Gunmen in predawn raid on Ivory Coast army camp
ABIDJAN — Gunmen killed five soldiers and seized weapons in a predawn raid on an army camp in Côte d’Ivoire’s commercial capital, Abidjan, on Monday, military officials said, heightening fears of renewed instability in the world’s top cocoa-growing country.
The West African state, where five soldiers were killed in a similar attack on a police station and army roadblock in another part of Abidjan only the day before, is emerging from years of political turmoil but remains awash with illegal weapons.
A group of unidentified, heavily armed men in civilian clothes stormed the army camp in the Akouedo district, on the eastern edge of the city, at 3.30am, an officer at the base said. Fighting lasted nearly three hours before the army took back control of the area.
“They attacked the two entrances to the camp simultaneously and opened fire. We’ve counted five dead on our side and one among the assailants,” said Col Cherif Moussa, the army’s deputy chief of staff.
Witnesses saw the bodies of four soldiers who had been shot in an office just inside the camp entrance. Another lay on the ground outside and appeared to have been beaten to death. Others were wounded in the gun battle though officials did not immediately say how many.
Dozens of government soldiers and five armoured vehicles carrying peacekeepers from Côte d’Ivoire’s United Nations mission, UNOCI, were positioned near the entrances to the compound on Monda.
“There were many of them and they attacked the camp from all sides,” Cpl Ousmane Kone, who took part in the fighting, said.
“They took lots of weapons. They took AK-47s (automatic rifles), machine guns and rocket-propelled grenades,” he said.

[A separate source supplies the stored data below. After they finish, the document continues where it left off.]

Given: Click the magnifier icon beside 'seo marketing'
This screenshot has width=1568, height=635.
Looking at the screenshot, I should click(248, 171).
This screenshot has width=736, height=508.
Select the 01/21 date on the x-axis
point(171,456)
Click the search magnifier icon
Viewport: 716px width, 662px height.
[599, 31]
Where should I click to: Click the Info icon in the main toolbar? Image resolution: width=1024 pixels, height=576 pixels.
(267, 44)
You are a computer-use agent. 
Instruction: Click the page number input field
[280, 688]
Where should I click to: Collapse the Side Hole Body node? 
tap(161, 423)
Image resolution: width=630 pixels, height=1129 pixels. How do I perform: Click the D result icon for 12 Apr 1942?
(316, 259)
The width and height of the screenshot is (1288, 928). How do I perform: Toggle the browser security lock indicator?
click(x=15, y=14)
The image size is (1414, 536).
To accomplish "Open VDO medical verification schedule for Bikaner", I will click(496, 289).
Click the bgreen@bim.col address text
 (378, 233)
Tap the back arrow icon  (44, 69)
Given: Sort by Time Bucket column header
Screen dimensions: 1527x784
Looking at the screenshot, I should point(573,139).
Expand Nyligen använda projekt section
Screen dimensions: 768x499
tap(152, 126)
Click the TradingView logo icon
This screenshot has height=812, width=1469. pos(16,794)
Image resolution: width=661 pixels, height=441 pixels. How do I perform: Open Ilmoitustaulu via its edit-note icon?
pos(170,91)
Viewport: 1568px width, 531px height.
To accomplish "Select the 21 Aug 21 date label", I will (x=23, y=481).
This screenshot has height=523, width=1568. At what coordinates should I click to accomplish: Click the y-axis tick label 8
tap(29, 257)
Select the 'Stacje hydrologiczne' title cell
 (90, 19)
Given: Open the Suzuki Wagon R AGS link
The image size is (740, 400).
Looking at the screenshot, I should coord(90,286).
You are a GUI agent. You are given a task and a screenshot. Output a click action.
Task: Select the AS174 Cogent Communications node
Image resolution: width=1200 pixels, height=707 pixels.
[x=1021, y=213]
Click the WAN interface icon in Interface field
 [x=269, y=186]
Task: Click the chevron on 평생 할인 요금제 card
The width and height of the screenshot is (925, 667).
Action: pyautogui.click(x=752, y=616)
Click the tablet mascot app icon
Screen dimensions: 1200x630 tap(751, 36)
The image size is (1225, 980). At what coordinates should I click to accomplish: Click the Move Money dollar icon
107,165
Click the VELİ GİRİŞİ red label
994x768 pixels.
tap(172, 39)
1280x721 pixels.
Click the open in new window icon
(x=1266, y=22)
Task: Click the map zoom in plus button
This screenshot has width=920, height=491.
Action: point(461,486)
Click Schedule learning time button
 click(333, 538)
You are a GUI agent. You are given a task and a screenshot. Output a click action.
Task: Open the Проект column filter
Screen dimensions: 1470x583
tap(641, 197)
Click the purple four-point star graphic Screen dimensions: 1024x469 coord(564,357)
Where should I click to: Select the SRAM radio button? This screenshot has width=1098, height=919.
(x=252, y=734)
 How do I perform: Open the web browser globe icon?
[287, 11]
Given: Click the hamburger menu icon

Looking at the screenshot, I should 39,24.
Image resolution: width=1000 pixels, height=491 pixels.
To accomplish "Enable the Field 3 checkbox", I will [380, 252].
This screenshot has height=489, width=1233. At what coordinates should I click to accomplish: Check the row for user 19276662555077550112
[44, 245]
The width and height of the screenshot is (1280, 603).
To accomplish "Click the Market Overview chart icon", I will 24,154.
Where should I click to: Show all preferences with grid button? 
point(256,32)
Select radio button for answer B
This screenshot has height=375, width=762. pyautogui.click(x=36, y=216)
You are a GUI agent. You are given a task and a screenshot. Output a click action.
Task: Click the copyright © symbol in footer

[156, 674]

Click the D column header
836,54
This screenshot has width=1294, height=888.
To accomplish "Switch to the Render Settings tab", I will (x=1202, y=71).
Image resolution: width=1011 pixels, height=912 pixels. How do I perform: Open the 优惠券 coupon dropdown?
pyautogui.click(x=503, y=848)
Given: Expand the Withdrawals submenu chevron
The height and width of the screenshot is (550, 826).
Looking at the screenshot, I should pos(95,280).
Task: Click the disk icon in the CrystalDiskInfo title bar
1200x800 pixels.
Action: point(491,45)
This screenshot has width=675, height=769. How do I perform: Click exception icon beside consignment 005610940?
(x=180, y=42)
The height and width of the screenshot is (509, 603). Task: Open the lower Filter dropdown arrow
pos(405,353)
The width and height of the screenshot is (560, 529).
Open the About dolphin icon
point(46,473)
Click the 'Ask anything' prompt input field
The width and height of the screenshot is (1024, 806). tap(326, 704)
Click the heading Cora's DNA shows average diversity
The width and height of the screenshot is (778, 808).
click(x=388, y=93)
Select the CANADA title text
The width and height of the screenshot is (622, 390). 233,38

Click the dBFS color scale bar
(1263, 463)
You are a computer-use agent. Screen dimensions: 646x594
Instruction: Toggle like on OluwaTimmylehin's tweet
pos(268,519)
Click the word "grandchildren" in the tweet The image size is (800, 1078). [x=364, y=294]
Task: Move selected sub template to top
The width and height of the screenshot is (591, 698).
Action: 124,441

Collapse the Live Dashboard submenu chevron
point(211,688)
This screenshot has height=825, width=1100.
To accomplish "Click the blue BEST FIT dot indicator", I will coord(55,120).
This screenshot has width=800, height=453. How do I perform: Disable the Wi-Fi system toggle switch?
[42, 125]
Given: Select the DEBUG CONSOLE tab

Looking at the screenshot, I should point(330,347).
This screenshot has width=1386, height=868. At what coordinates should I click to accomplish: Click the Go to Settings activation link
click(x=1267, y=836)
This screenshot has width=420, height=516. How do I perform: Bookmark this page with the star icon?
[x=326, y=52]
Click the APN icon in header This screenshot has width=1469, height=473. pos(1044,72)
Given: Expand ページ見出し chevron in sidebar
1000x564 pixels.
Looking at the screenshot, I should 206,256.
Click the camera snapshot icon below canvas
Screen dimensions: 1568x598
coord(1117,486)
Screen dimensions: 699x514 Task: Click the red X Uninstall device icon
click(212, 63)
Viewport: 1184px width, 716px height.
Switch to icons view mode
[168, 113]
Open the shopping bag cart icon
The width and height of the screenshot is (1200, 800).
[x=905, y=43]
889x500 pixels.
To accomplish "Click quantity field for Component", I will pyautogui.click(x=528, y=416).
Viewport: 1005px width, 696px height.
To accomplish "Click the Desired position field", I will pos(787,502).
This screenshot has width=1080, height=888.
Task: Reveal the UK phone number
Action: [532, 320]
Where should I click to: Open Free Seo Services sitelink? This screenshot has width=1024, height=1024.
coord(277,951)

Guillaume Soro, president of the Côte d’Ivoire parliament, said the situation was back under control and the army was pursuing the attackers. “The prompt reaction of our forces put down the attack…. Our soldiers are currently carrying out clean-up operations,” he said.
Heavily armed soldiers patrolled the streets in Abidjan’s eastern neighbourhoods in the late morning. Shops in the area closed their doors and few vehicles were about.
Côte d’Ivoire has sought to re-establish normalcy after a decade of political deadlock and civil unrest that ended with a brief civil war that last year killed about 3,000 people. The conflict erupted after then-president Laurent Gbagbo refused to admit defeat to rival Alassane Ouattara in a 2010 election. Mr Gbagbo is now awaiting trial before the International Criminal Court in The Hague on war crimes charges.
While President Ouattara has managed to improve security in most of the country, efforts to remove from circulation thousands of weapons left over from the conflict have faltered and sporadic violence has persisted.
There has been an increase in armed attacks, mainly in the country’s cocoa-rich west, long the scene of ethnic violence and score-settling linked to disputes over land ownership. At least five soldiers were killed when gunmen fired on a police station and army roadblock on Sunday in Abidjan’s Yopougon, a former Gbagbo bastion.
More than 20 people were killed in raids along Côte d’Ivoire’s border with Liberia in June in what Ivorians said were cross-border incursions by pro-Gbagbo militias and Liberian mercenaries.